Quant à l’avenir de la collection, nous aimerions encourager plus d’auteurs et autrices autochtones à nous soumettre leurs travaux, et pourquoi pas, à publier un ouvrage entièrement écrit dans une langue autochtone.
Pour en savoir plus sur la collection Mercure et en acquérir les publications, rendez-vous à la boutique en ligne.
Référence :
- Dyke, Ian (2004). « Private and Public Passions: James Pendergast’s Archaeology and the National Museum of Canada », dans A Passion for the Past: Papers in Honour of James F. Pendergast, dirigé par J. V. Wright et J.-L. Pilon, pp. 5-48, collection Mercure, exposé d’archéologie 164, Musée canadien des civilisations.

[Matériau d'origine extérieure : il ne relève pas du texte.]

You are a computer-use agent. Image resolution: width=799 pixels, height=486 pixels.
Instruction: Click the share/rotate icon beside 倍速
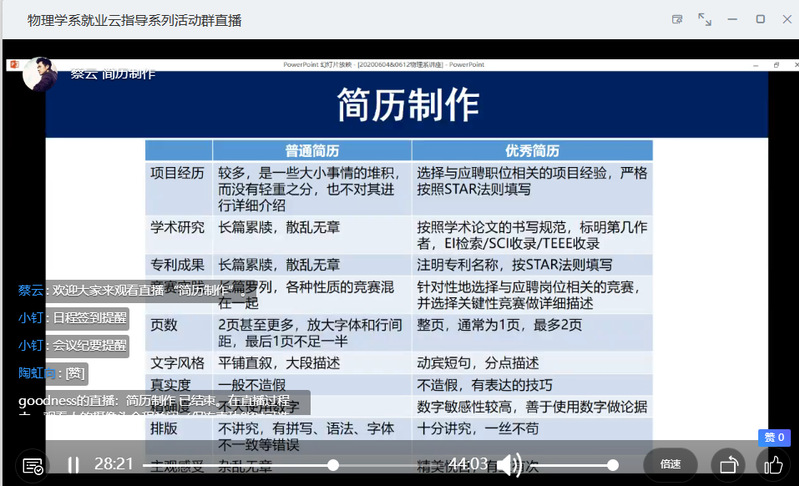[729, 465]
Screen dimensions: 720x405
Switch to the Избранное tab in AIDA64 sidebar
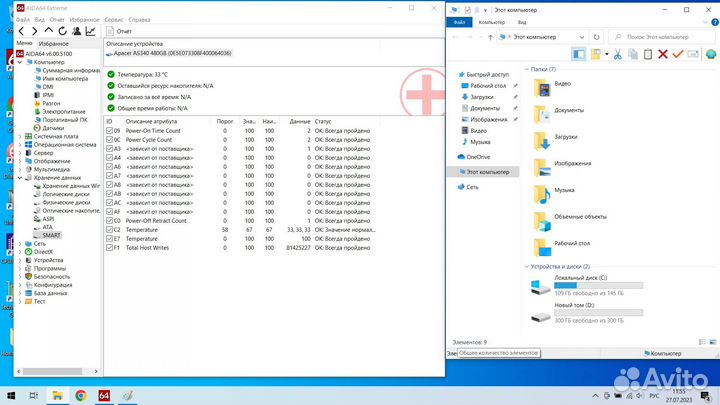(54, 44)
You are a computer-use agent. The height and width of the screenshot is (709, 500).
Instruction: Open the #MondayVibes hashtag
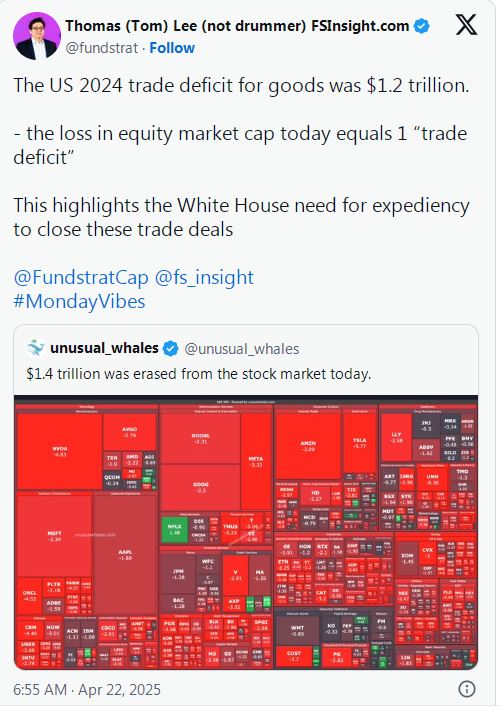(x=80, y=302)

Lectures complémentaires :
- Réflexions sur 1968 : Une année électrisante au Canada
- Hommage à une grande dame influente de la géographie historique
- Un port d’entrée : Récits d’immigration du Quai 21
Exemples de dictionnaires et de grammaires pour les langues autochtones :
- Micmac Dictionary
- A Grammar of Akwesasne Mohawk
- Western Abenaki Dictionary
- Phonology, Dictionary, and Listing of Roots and Lexical Derivates of the Haisla Language of Kitlope and Kitimaat, B.C.
La collection Mercure célèbre son 50e anniversaire en 2022. À sa création, la collection se caractérisait par un style minimaliste et un travail éditorial sommaire en vue d’une diffusion rapide, mais elle a depuis évolué en une vaste production haut de gamme d’ouvrages évalués par un comité de lecture. La collection Mercure compte aujourd’hui près de 500 volumes, dont des ouvrages novateurs sur l’histoire, l’archéologie, la culture et l’ethnologie canadiennes.
Elle est copubliée par le Musée canadien de l’histoire et les Presses de l’Université d’Ottawa.